Required task: Return the rows from the line with "The image size is (2528, 817)." up to and including the line with "Launch the Calculadora", exactly as they appear, and nothing else.

##### Materials provided #####

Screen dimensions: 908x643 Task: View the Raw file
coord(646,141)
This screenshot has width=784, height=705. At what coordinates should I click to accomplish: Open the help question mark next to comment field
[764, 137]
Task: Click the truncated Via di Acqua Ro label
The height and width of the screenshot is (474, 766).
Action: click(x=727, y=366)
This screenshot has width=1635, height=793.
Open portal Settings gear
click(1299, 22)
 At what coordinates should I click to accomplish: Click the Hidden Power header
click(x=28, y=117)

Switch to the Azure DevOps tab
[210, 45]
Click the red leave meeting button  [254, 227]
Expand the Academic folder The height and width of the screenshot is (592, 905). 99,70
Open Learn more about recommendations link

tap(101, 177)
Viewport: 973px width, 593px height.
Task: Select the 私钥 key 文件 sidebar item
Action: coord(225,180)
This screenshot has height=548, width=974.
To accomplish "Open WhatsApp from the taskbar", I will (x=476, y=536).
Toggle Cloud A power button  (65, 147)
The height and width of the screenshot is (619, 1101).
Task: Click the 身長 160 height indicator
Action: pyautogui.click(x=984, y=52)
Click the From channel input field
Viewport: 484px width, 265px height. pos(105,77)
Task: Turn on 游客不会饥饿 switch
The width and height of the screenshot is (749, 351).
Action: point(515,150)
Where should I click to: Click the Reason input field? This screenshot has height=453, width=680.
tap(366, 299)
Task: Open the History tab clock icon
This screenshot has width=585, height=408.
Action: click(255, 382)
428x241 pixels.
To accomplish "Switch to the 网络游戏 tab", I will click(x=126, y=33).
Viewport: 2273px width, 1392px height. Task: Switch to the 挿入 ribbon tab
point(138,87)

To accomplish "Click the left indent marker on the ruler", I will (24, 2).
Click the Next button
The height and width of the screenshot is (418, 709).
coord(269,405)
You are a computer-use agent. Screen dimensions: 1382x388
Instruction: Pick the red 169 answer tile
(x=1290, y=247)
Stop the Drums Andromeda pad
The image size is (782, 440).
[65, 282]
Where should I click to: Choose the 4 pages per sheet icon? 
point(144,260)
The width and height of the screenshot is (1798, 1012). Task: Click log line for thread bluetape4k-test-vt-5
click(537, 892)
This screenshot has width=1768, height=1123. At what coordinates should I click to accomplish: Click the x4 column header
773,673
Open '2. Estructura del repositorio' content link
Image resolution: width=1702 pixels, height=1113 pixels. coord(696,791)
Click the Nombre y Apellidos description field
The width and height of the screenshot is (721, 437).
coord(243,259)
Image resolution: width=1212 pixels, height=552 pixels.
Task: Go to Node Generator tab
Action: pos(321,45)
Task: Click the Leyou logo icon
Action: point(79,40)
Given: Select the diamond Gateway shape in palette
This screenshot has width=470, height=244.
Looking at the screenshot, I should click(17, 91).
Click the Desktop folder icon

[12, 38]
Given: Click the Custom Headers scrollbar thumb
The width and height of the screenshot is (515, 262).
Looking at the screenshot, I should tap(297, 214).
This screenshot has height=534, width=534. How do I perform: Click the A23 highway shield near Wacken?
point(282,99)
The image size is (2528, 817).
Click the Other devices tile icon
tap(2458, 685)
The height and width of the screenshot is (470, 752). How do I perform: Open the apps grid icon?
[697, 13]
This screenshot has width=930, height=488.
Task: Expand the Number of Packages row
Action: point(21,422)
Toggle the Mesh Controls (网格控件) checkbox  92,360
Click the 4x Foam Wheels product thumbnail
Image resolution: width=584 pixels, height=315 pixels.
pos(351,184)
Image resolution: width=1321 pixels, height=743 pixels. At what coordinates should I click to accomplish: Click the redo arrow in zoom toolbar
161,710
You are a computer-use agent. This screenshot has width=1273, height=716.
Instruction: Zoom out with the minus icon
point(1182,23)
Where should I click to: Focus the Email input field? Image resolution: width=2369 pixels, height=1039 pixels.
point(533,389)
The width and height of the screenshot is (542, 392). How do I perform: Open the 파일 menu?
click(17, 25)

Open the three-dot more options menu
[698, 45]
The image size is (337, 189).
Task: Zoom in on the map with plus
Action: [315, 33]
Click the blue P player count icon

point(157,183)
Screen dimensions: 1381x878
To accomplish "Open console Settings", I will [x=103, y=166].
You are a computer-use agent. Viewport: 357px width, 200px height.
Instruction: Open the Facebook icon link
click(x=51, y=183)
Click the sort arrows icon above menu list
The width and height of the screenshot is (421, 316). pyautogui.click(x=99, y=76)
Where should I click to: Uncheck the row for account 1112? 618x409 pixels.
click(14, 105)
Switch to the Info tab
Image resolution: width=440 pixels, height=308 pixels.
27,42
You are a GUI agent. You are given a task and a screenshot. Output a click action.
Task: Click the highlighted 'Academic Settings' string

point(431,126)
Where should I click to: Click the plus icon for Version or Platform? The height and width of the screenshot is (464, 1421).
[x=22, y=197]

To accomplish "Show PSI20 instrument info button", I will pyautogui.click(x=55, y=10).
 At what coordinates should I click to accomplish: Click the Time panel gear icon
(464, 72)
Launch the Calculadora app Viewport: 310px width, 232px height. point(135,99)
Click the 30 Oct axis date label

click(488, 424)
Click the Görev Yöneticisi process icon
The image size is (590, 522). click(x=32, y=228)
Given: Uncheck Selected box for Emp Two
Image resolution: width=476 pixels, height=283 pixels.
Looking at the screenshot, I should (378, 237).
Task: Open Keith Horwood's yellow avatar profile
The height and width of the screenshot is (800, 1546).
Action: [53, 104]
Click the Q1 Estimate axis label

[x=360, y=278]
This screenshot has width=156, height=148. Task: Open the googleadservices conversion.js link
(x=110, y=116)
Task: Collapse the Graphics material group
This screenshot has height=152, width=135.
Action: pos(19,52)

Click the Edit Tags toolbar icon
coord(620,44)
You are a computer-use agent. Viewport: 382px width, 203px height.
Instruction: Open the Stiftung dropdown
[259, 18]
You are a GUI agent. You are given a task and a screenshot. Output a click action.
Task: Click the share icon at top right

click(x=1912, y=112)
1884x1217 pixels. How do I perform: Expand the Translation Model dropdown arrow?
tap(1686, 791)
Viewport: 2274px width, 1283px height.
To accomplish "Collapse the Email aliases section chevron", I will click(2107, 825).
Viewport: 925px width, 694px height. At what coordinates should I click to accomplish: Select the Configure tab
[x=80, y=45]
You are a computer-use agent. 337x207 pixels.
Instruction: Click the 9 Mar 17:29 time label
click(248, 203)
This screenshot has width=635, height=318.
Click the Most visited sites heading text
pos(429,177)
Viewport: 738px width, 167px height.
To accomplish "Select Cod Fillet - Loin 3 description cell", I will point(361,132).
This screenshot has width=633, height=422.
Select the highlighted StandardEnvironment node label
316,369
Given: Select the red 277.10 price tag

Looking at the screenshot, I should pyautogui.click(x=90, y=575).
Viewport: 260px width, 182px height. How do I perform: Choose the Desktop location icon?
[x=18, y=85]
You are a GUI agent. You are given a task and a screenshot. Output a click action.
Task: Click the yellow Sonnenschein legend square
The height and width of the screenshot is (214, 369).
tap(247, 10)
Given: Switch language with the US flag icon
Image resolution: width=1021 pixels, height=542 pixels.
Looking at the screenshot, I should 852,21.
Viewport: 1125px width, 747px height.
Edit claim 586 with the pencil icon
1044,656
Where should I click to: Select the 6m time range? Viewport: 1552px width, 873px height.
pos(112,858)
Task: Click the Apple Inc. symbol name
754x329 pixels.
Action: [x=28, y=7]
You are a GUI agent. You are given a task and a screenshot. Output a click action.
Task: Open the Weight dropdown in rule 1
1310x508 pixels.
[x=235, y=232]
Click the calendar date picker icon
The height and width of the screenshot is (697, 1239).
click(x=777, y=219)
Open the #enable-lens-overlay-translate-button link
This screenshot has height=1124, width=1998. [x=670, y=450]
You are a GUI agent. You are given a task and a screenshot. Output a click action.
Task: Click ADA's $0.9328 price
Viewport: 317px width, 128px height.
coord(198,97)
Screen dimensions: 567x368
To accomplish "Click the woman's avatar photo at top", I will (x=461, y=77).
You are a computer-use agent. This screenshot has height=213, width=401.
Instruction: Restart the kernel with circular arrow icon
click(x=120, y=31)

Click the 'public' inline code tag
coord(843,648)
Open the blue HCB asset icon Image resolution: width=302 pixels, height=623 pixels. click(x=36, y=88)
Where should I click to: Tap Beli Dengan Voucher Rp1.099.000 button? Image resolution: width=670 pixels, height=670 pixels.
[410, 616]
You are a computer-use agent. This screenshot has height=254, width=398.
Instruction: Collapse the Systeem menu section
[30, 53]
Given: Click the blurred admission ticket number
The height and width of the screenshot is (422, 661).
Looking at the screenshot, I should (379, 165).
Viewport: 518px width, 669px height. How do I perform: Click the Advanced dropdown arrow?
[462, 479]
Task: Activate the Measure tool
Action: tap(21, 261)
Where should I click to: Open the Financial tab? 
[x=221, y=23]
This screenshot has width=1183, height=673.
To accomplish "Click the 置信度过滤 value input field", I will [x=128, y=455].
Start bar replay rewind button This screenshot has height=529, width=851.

#####

The completed task:
The image size is (2528, 817).
Click the Other devices tile icon
tap(2458, 685)
The height and width of the screenshot is (470, 752). How do I perform: Open the apps grid icon?
[697, 13]
This screenshot has width=930, height=488.
Task: Expand the Number of Packages row
Action: point(21,422)
Toggle the Mesh Controls (网格控件) checkbox  92,360
Click the 4x Foam Wheels product thumbnail
Image resolution: width=584 pixels, height=315 pixels.
pos(351,184)
Image resolution: width=1321 pixels, height=743 pixels. At what coordinates should I click to accomplish: Click the redo arrow in zoom toolbar
161,710
You are a computer-use agent. This screenshot has width=1273, height=716.
Instruction: Zoom out with the minus icon
point(1182,23)
Where should I click to: Focus the Email input field? Image resolution: width=2369 pixels, height=1039 pixels.
point(533,389)
The width and height of the screenshot is (542, 392). How do I perform: Open the 파일 menu?
click(17, 25)

Open the three-dot more options menu
[698, 45]
The image size is (337, 189).
Task: Zoom in on the map with plus
Action: [315, 33]
Click the blue P player count icon

point(157,183)
Screen dimensions: 1381x878
To accomplish "Open console Settings", I will [x=103, y=166].
You are a computer-use agent. Viewport: 357px width, 200px height.
Instruction: Open the Facebook icon link
click(x=51, y=183)
Click the sort arrows icon above menu list
The width and height of the screenshot is (421, 316). pyautogui.click(x=99, y=76)
Where should I click to: Uncheck the row for account 1112? 618x409 pixels.
click(14, 105)
Switch to the Info tab
Image resolution: width=440 pixels, height=308 pixels.
27,42
You are a GUI agent. You are given a task and a screenshot. Output a click action.
Task: Click the highlighted 'Academic Settings' string

point(431,126)
Where should I click to: Click the plus icon for Version or Platform? The height and width of the screenshot is (464, 1421).
[x=22, y=197]

To accomplish "Show PSI20 instrument info button", I will pyautogui.click(x=55, y=10).
 At what coordinates should I click to accomplish: Click the Time panel gear icon
(464, 72)
Launch the Calculadora app Viewport: 310px width, 232px height. point(135,99)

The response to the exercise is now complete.